The reality is that unlike real estate that profits from further investment interest, maintenance or rebuilding an original art work must remain very much as it was created by the artist to retain its value. The rise in any art work’s value is invariably caused not by the investor but by the further efforts of the creator.
In other jurisdictions the rules apply only to high figure sales and the commission paid to the artist or his/her estate is quite modest. What they do however is treat visual artists of all disciplines in much the same way that copyright legislation protects the legacy of writers, musicians, composers and other creative individuals.

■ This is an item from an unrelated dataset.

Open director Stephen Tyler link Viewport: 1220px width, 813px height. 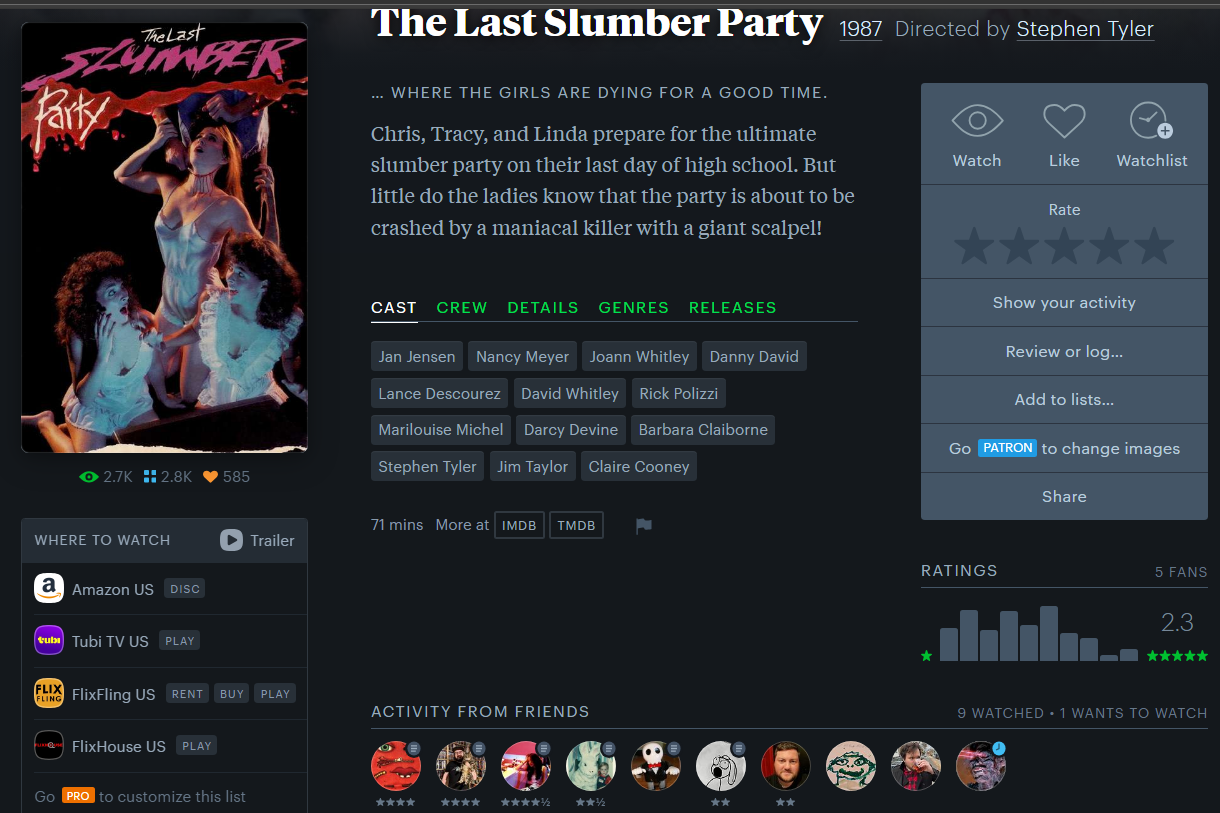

One only has to look at the high sums that have been paid out by collectors for the work of the automatistes, the abstract expressionists and of course our own post impressionists to appreciate that nothing has been awarded back to the estates of such individuals as Emily Carr, Lawren Harris, Paul Emile Borduas or Jean Paul Riopelle! It is high time that the stars of the visual arts community were treated in a manner comparable to that earned by their peers in other disciplines. This attempt at market fairness can only be achieved through legislation of the type being proposed.
Such protection is urgent as we as a nation face further cuts to arts funding and the long range financial expectations of all visual artists are further eroded.